The following examples reference a Podcast application that allows you to search for and download podcasts. The source code is available on github for you to follow along.
Detecting Connectivity
In order to gracefully handle the transitions between online and offline states, we must be able to determine the status of our user's connection.
While there are a number of tools available for detecting connectivity, some are unreliable or behave inconsistently across browsers. You may find it helpful to use a detection library such as offline.js, which allows you to confirm the connection state and handle any events that occur when toggling between on and offline. This could mean updating data, or simply displaying more informative messaging. (i.e. if a significant part of your application does not work offline, you'll want to make sure to indicate that to your users.)
offline.js tests connectivity by making an XHR request to load a /favicon.ico file by default. You can configure the file it checks for by providing a different URL in Offline.options:
Offline.options = {checks: {xhr: {url: '/connection-test'}}};
Once our connectivity check is configured, we can tell offline.js to detect the current state by calling Offline.check(). This will return an XHR response, and sets Offline.state to either up (if we are online) or down (if we are offline).
We can now get the user's state by asking for the value of Offline.state, and provide callbacks to execute during different stages of connectivity. offline.js provides several helpful events we can bind to for handling state changes. For example, if we want to display a notification to the user that they have gone offline, we can simply call:
Offline.on('down', function() {
var message = "Only podcasts which have been pre-downloaded are available.";
var offlineNotification = new Notification('You Are Offline', { body: message });
});
When to Save State
A solid, offline-first application will store its assets and data offline on its first load after installation. This will ensure that there are available resources for your app to pull from during subsequent uses when offline. When a connection is regained, the application should synchronize any data and update available assets.

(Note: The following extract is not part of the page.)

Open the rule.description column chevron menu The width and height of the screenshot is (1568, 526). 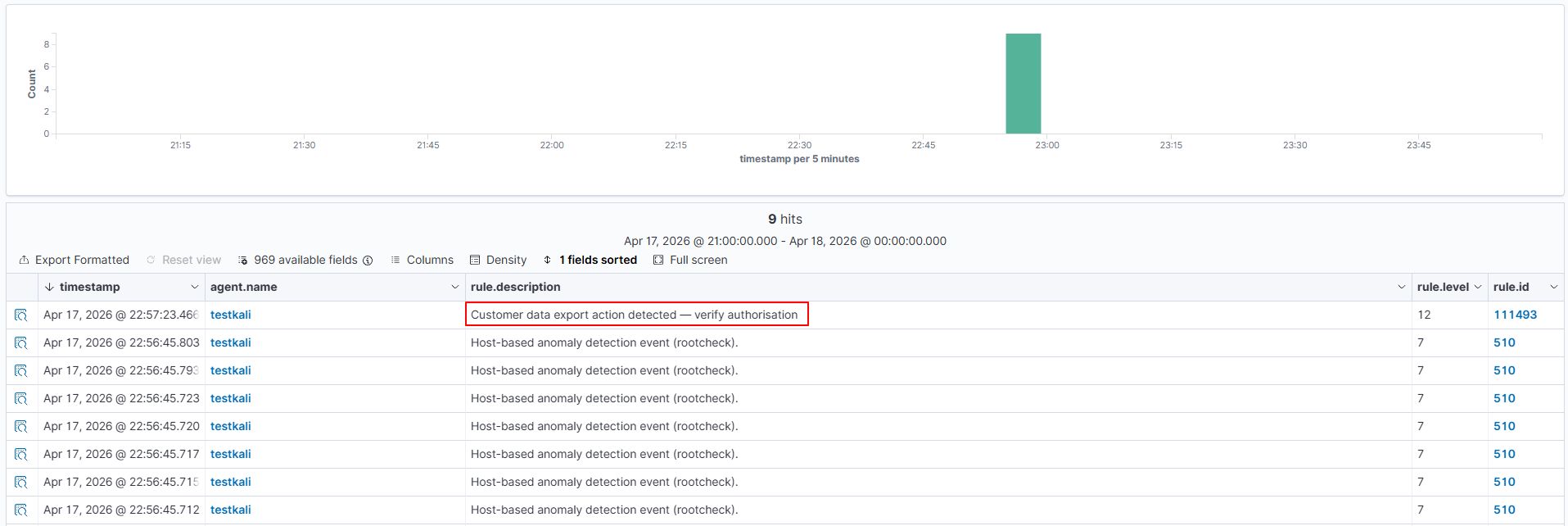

During app usage, it is a good idea to periodically save the user's state to your offline data store. Additionally, you will want to save the state whenever a user closes your application so they can pick up where they left off. This can be achieved by leveraging some of the client-side storage technologies available to us.
Client-Side Storage
A main goal of offline technologies is to seamlessly store and sync data regardless of internet connectivity. When implementing this functionality, you're likely to notice that offline techniques also benefit other aspects of your application.
For instance, the load on the server is lessened, making your app more responsive and better equipped to handle a robust user experience. Additionally, potential security risks are alleviated as our need to rely on technologies such as cookies and http diminishes.
Below are some of the most common techniques for successful data management in offline circumstances. Rec Room apps specifically make use of IndexedDB and Ember Data, but we'll also touch on other popular tools.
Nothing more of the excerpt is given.